Да и на работе, когда я вернулся с уборки капусты, никогда ни кого из них встречал…
Значит – было!
КАМНИ
Пятого апреля в одиннадцать часов пятьдесят пять минут, когда все уже собрались пойти в столовую на обед, лаборатория вздрогнула от отчаянно-радостного крика Геночки Агапова:
– Дви-ну-ло-ось!
Он орал, подняв к небу руки с растопыренными пальцами. Заткнуть бы ему рот, и он был бы похож на отца, проклинающего свою беспутную дочь. Но Геночка рот не закрывал. На его трогательной лысине блеснули капельки пота, словно их выдавили из Геночкиной головы крик и усердие в нём.
– Дви-ну-ло-ось!
Не хотелось бы описывать всего того безобразия, которое началось твориться в лаборатории. Сотрудники её, столько лет работавшие рядом, уважавшие себя и друзей, знающие субординацию, теперь лезли друг на друга, протискивались в любую щель между телами, копошились чуть ли между ногами, давились и пыхтели. Всем хотелось одного – увидеть то, что двинулось.
Казалось, смотреть-то не на что. На большом двухтумбовом столе, отвоёванного для эксперимента от тесноты, шефа лаборатории и зубоскалов, лежала, вернее, распласталась в один слой бывшая куча, доже кучка угловатых разноцветных камней всевозможной величины – от увесистого кулака лабораторного богатыря Кости Огородникова до миниатюрного пальчика красавицы Алуши Терещенко, гордости лаборатории в институтском масштабе. Итак, разные камни. Обыкновенные. За день подобных камней можно увидеть десятками, даже на улицах города.
И всё-таки сотрудники окружили стол со всех сторон стеной, жарко дышали в уши впередистоящих, вытягивали шеи и подпрыгивали от нетерпения, любопытства и жгучего удовлетворения содеянным именно в их лаборатории.
Да-а-а!..
Это случилось пятого апреля в одиннадцать часов пятьдесят пят минут, когда все уже собирались на обед.

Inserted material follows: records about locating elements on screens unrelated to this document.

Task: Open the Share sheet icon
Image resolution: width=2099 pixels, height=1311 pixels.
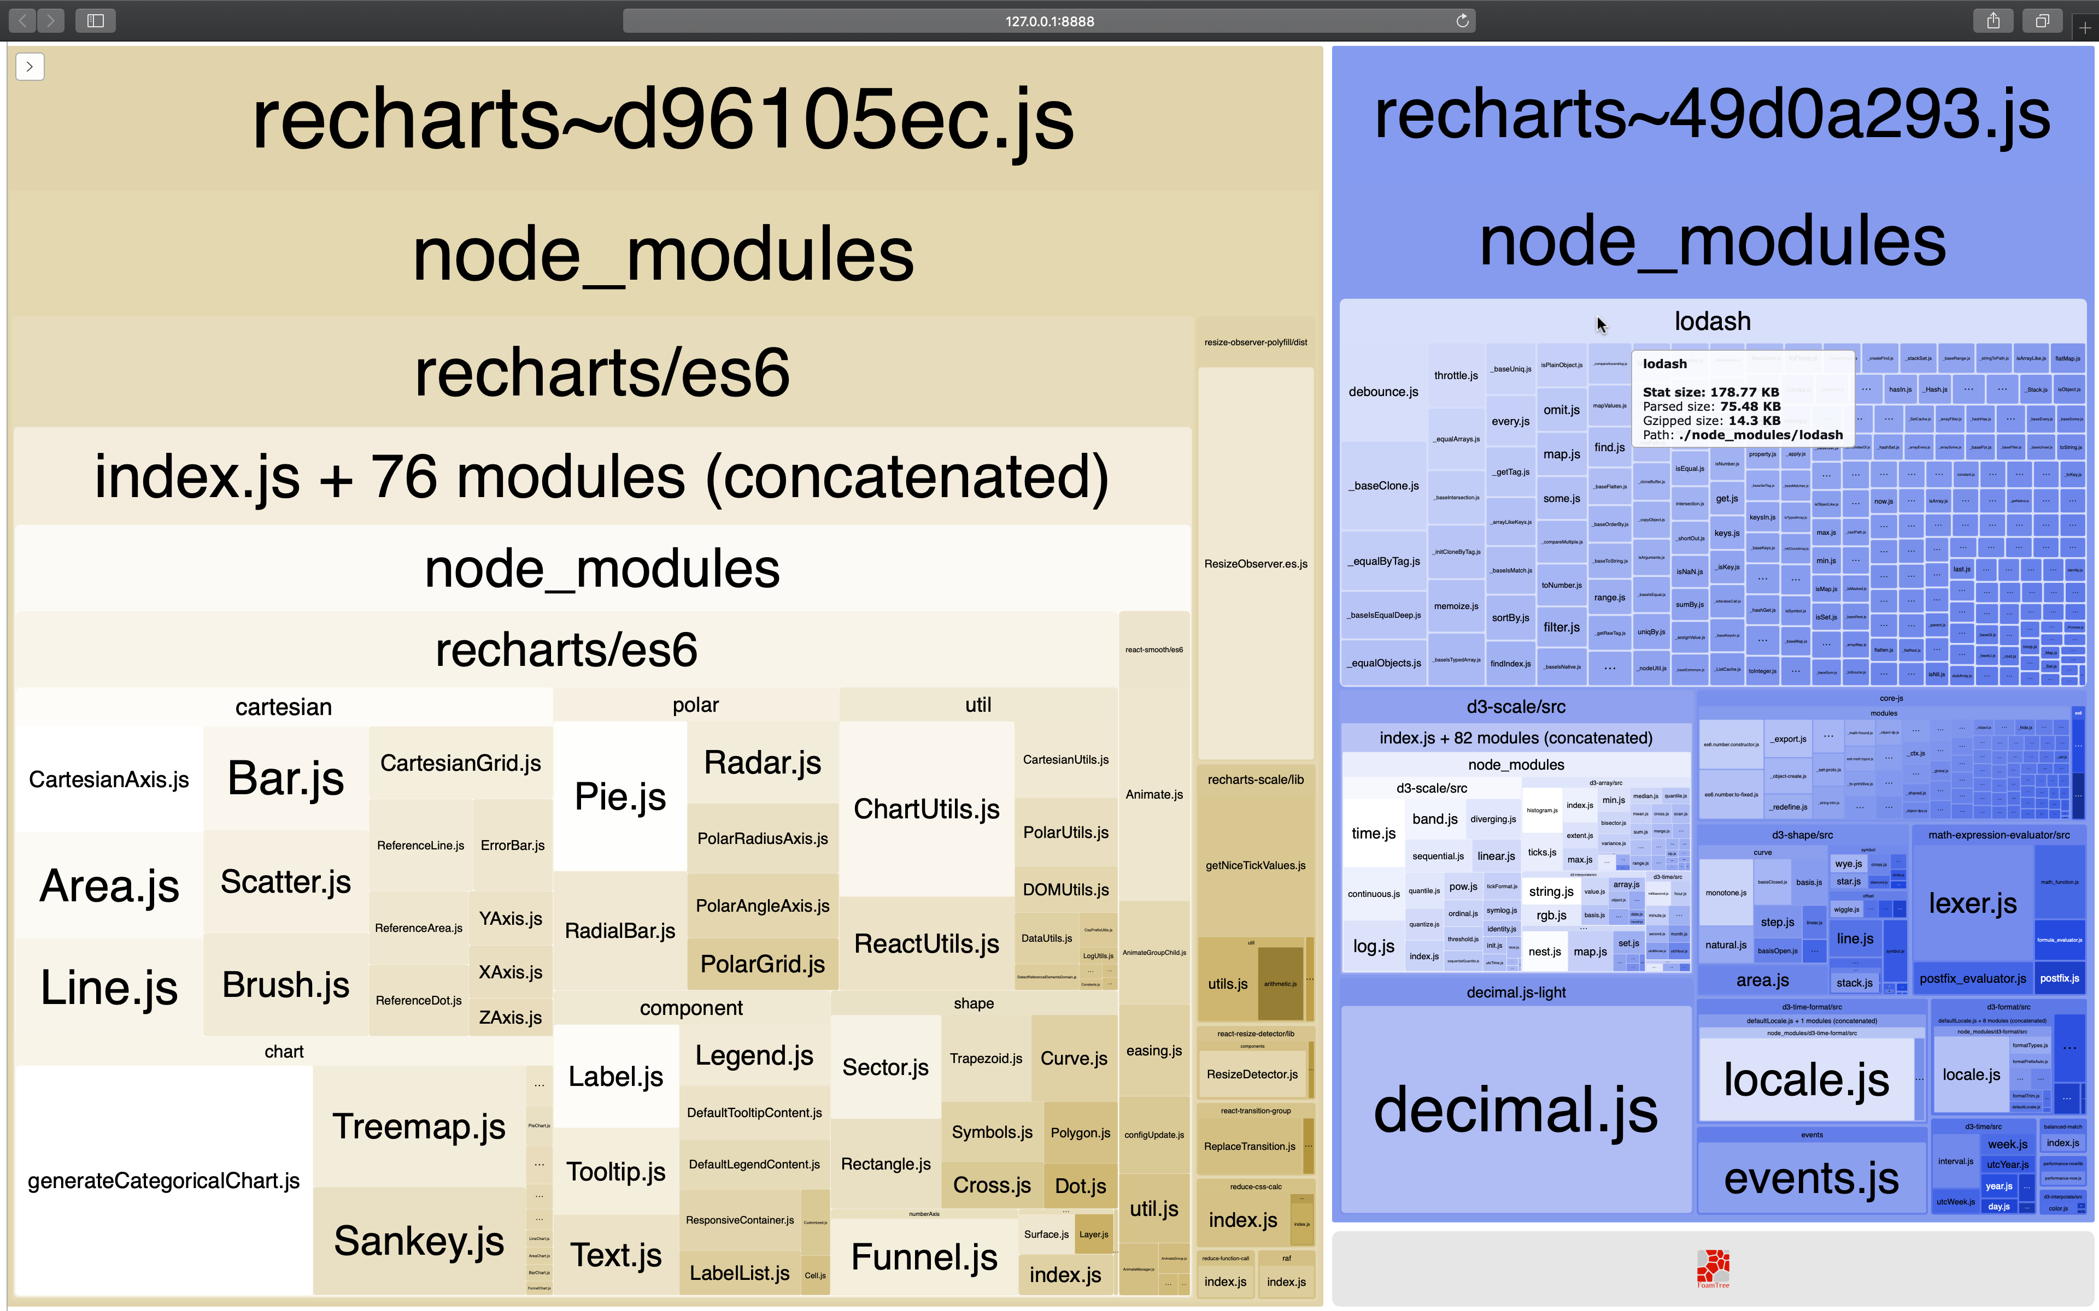Action: [1993, 21]
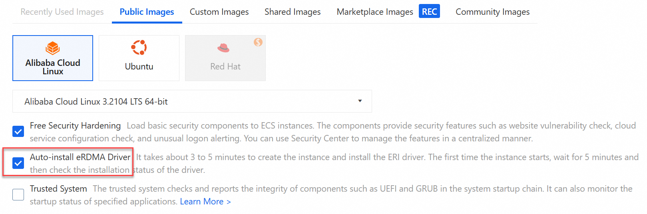
Task: Enable the Trusted System checkbox
Action: click(x=18, y=194)
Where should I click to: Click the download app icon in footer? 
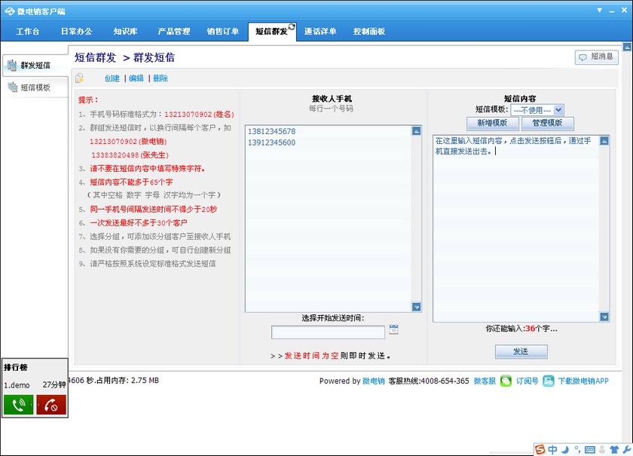tap(549, 381)
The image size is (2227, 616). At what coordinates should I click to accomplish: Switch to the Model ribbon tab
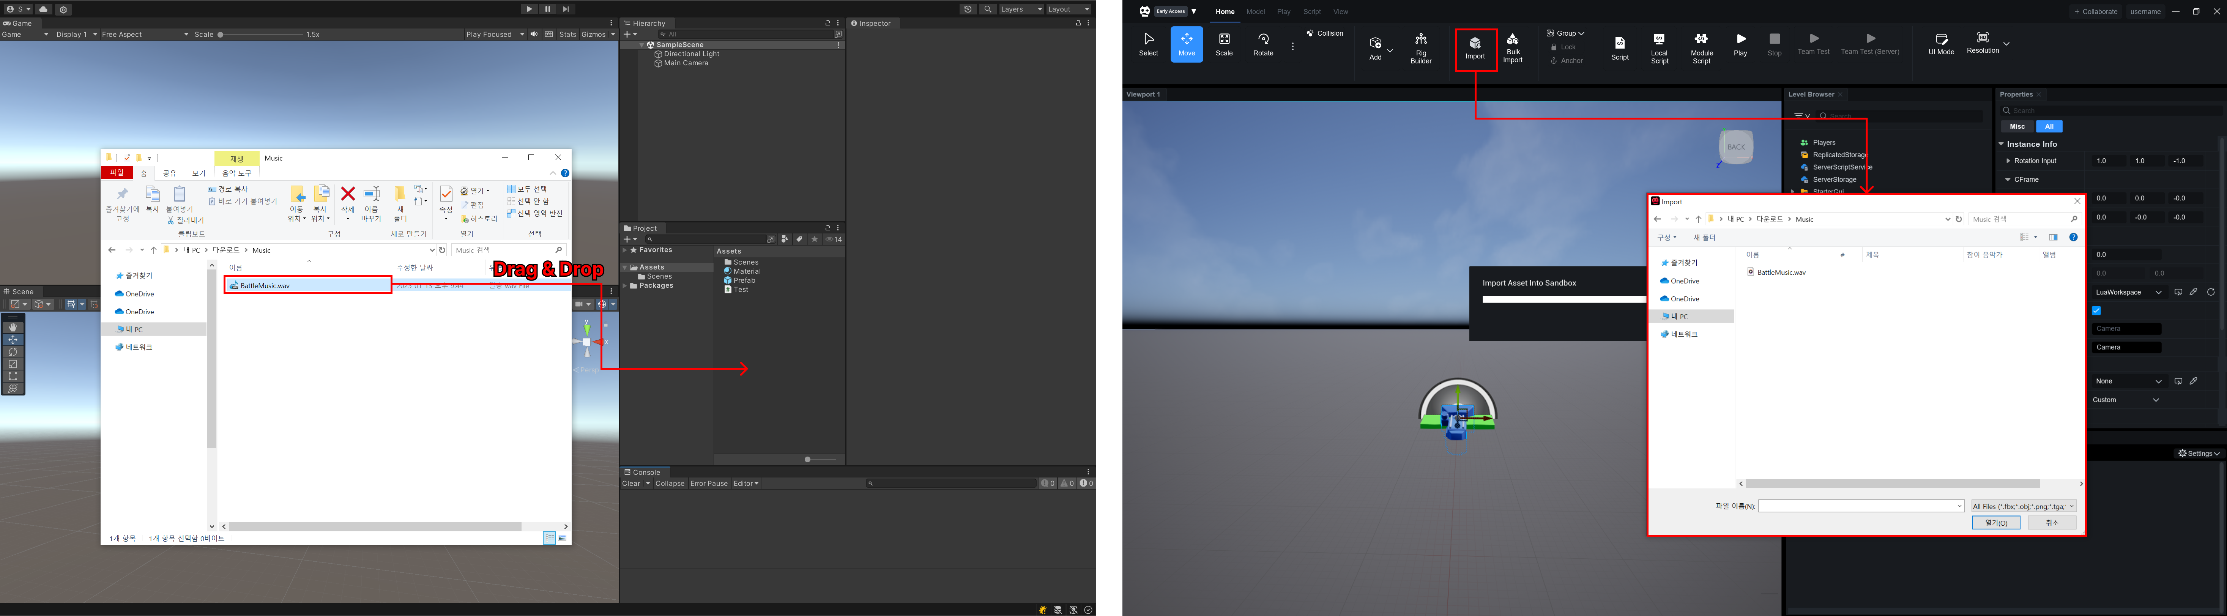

Неделю назад, навалом высыпанные камни на полированную поверхность стола, за прошедшие дни расползлись, развернулись, улеглись между собой в каком-то ещё неясном порядке и… вот теперь двинулись все вместе. Куда-то… Может быть, для них вперёд, может быть, назад, а то и вправо, влево, вверх, вниз, наискосок или просто никуда. Никуда, потому что для этих камней движение могло служить просто условием существования. Но для стороннего зрителя – притихших слегка аспирантов, эмэнэсов, эстээсов и прочих – ЭТО двинулось в тот угол стола, что нацелился в ближайшее окно лаборатории.